A sample size of about 3000 customers (1500 good customers and 1500 bad customers) can give a very robust credit scoring model. Data on rejected applicants is also vital for building the scoring model. Usually, a base of 1500 bad customers requires a large base of overall credit population. Good scoring models (with restricted scope) can be built even with as many as 250 bad customers.
If an organization doesn’t have sufficient past data on credit performance and no credit bureau information is available, scoring models of different kind can be built. These are expert judgment models which extract the business rules and the intelligence implicit the lending practices of the bank’s analysts. These models are less accurate but can still attain objectivity and consistency in lending practices.
Scoring models need to be optimized for the business at hand incorporating the opportunity loss on a rejected consumer who might have been good and the credit loss on accepting a consumer who may be bad. Once a scoring model is implemented, approval/acceptance rates of consumer applications can be predicted with fair degree of confidence. A scoring model can be optimized to maximize profitability of the business or meet a given acceptance rate requirement.
Few niche analytics service providers such as Fractal Analytics provide modeling solutions that enable businesses to develop credit scoring models. They are known to use cutting edge mathematics and technology, and back it with exhaustive data models built off bureau and transaction data.
A credit scorecard should be tracked closely for its stability and its ability to distinguish between the less risky and more risky consumers. A risk analysis and reporting system can perform model tracking and give warning signals when the underlying population or business practices are undergoing a change. A model should be recalibrated at this stage. Analysis and reporting system can also help to assess the portfolio concentration and performance and estimate portfolio profitability.
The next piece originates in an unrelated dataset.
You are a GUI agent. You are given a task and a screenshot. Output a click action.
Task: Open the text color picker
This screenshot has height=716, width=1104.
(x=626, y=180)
A credit scoring solution is built on a modeling population. This model when ‘tested’ with external data (“out of sample”) and simulate the savings that can accrue to the firm on using the scoring model instead of judgment based credit decision. This is the acid test for model performance. After the model implementation (either as a “challenger” or a “champion”) – actual benefits can start to accrue to the firm over a period of time.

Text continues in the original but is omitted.